**Exercise instructions**
Nothing should be left out: repeat all the data exactly.
:::::
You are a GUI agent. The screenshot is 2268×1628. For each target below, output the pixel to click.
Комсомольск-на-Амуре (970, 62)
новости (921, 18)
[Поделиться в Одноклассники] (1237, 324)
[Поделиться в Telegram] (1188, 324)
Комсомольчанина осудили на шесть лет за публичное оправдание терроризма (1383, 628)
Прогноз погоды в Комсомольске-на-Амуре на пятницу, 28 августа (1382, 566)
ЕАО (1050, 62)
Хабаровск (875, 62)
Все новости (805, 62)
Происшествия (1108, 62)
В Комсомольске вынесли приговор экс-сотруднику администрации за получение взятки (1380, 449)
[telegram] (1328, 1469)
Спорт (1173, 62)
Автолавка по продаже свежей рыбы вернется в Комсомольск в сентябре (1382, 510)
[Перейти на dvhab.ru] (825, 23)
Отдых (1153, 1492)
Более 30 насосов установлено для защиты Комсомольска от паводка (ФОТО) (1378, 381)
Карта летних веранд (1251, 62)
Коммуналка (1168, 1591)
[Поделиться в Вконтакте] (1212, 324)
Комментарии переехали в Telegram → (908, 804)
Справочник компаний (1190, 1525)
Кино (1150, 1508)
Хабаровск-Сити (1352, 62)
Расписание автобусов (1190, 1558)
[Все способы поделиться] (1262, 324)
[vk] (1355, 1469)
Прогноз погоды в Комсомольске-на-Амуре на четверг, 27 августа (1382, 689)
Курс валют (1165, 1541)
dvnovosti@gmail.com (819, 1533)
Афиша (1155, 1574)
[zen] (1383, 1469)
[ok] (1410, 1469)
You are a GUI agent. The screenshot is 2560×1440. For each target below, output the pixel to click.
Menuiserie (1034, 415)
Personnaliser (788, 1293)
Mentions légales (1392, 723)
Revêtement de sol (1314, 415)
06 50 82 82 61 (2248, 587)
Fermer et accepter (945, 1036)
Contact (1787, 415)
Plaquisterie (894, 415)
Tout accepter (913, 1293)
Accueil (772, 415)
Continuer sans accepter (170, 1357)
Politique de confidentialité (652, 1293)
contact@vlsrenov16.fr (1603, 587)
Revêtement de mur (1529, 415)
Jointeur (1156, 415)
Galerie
:::::
**Solved problem**
You are a GUI agent. The screenshot is 2268×1628. For each target below, output the pixel to click.
Комсомольск-на-Амуре (970, 62)
новости (921, 18)
[Поделиться в Одноклассники] (1237, 324)
[Поделиться в Telegram] (1188, 324)
Комсомольчанина осудили на шесть лет за публичное оправдание терроризма (1383, 628)
Прогноз погоды в Комсомольске-на-Амуре на пятницу, 28 августа (1382, 566)
ЕАО (1050, 62)
Хабаровск (875, 62)
Все новости (805, 62)
Происшествия (1108, 62)
В Комсомольске вынесли приговор экс-сотруднику администрации за получение взятки (1380, 449)
[telegram] (1328, 1469)
Спорт (1173, 62)
Автолавка по продаже свежей рыбы вернется в Комсомольск в сентябре (1382, 510)
[Перейти на dvhab.ru] (825, 23)
Отдых (1153, 1492)
Более 30 насосов установлено для защиты Комсомольска от паводка (ФОТО) (1378, 381)
Карта летних веранд (1251, 62)
Коммуналка (1168, 1591)
[Поделиться в Вконтакте] (1212, 324)
Комментарии переехали в Telegram → (908, 804)
Справочник компаний (1190, 1525)
Кино (1150, 1508)
Хабаровск-Сити (1352, 62)
Расписание автобусов (1190, 1558)
[Все способы поделиться] (1262, 324)
[vk] (1355, 1469)
Прогноз погоды в Комсомольске-на-Амуре на четверг, 27 августа (1382, 689)
Курс валют (1165, 1541)
dvnovosti@gmail.com (819, 1533)
Афиша (1155, 1574)
[zen] (1383, 1469)
[ok] (1410, 1469)
You are a GUI agent. The screenshot is 2560×1440. For each target below, output the pixel to click.
Menuiserie (1034, 415)
Personnaliser (788, 1293)
Mentions légales (1392, 723)
Revêtement de sol (1314, 415)
06 50 82 82 61 (2248, 587)
Fermer et accepter (945, 1036)
Contact (1787, 415)
Plaquisterie (894, 415)
Tout accepter (913, 1293)
Accueil (772, 415)
Continuer sans accepter (170, 1357)
Politique de confidentialité (652, 1293)
contact@vlsrenov16.fr (1603, 587)
Revêtement de mur (1529, 415)
Jointeur (1156, 415)
Galerie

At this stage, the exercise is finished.